Romania Photo of the Day by Dreamstime: The wild horses of the Danube Delta
The Romania Photo of the Day created in partnership with stock photo provider Dreamstime aims to highlight the best of Romania. From stunning landscapes and popular tourist destinations and landmarks to people, traditions, and food, this series helps you discover Romania one photo at a time. This week, we put the focus on the Danube Delta and Danube landscapes.
Around 4000 wild horses live in complete freedom in the Danube Delta, according to the nature documentary project Untamed Romania. (Photo source - click on the number to get to the original file: 24634595 © Pruteanu Alex | Dreamstime.com)
Each herd consists of several dozen horses, most of which can be found in Letea, with the rest living in Caraorman, on Sahalin Island, and on other delta ridges.
It is said that during the Communist period, these horses were used in agricultural production and that they were let loose by the locals after the Revolution due to a lack of resources for food and care. Some of them might have been released even earlier, during the 1980s, when a viral disease broke out on one of the horse farms in Sfântu Gheorghe. Others still may have been abandoned when their owners moved into cities.
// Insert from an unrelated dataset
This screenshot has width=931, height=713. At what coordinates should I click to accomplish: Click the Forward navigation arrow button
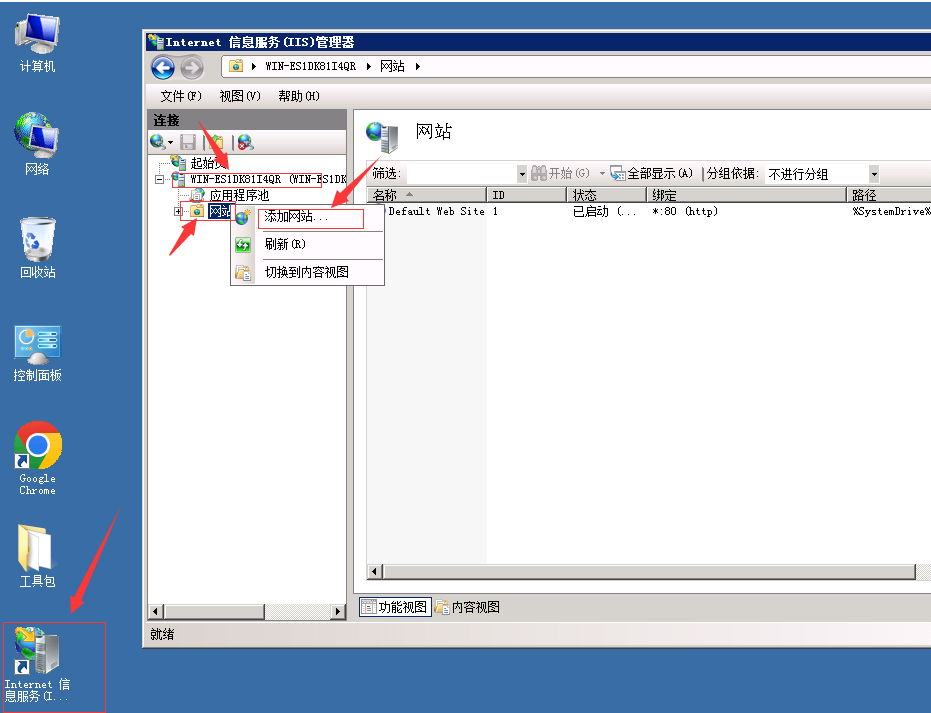191,67
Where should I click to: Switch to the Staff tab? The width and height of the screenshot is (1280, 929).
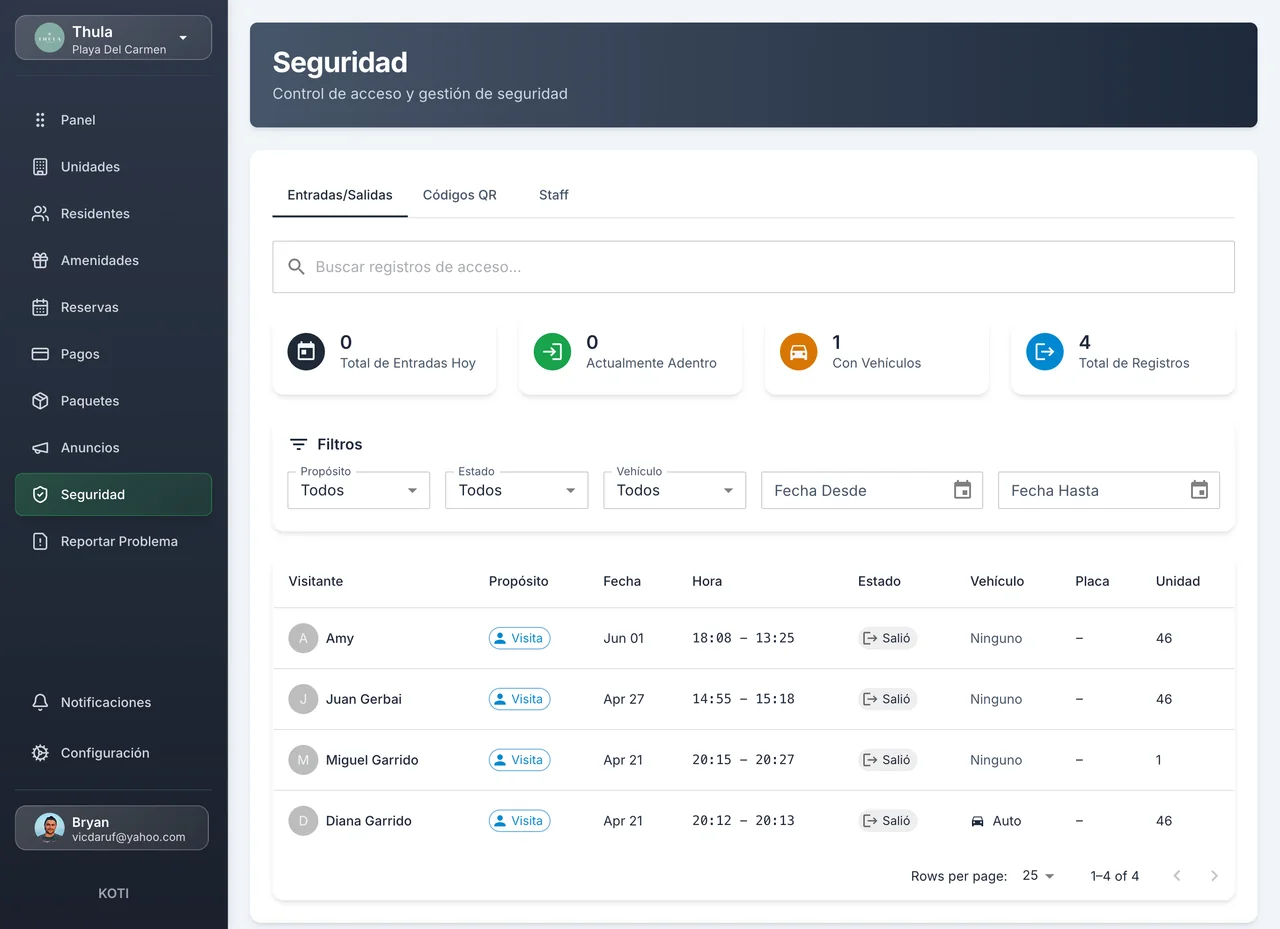[x=553, y=195]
The horses that withstood the drought and heat of summer, and the bitter cold of winter, became wild over time. They acquired a herd instinct, became more resilient, and began to use the harsh steppe vegetation as food.
According to Untamed Romania, the fate of these unusual horses remains a controversial issue because their habitat is part of the most protected natural area in Romania: Letea Forest. Established in 1938, the forest is the oldest nature reserve in Romania.
It is located between the Sulina and Chilia branches of the Danube in the Delta, and covers an area of nearly 7000 acres.
This forest was the initial foundation of the Danube Delta Biosphere Reserve, which has been declared a World Heritage Site.
Animal lovers support letting the horses stay in the delta. However, botanists point to the negative effects that the horses can have on the flora of the Letea Forest, which they eat, thus endangering the regeneration of the forest.
Currently, the horses in Letea are fenced in, so as to protect the forest, but this has not been a good solution as the summer heatwave recently dried up their watering holes, leaving them without any water sources.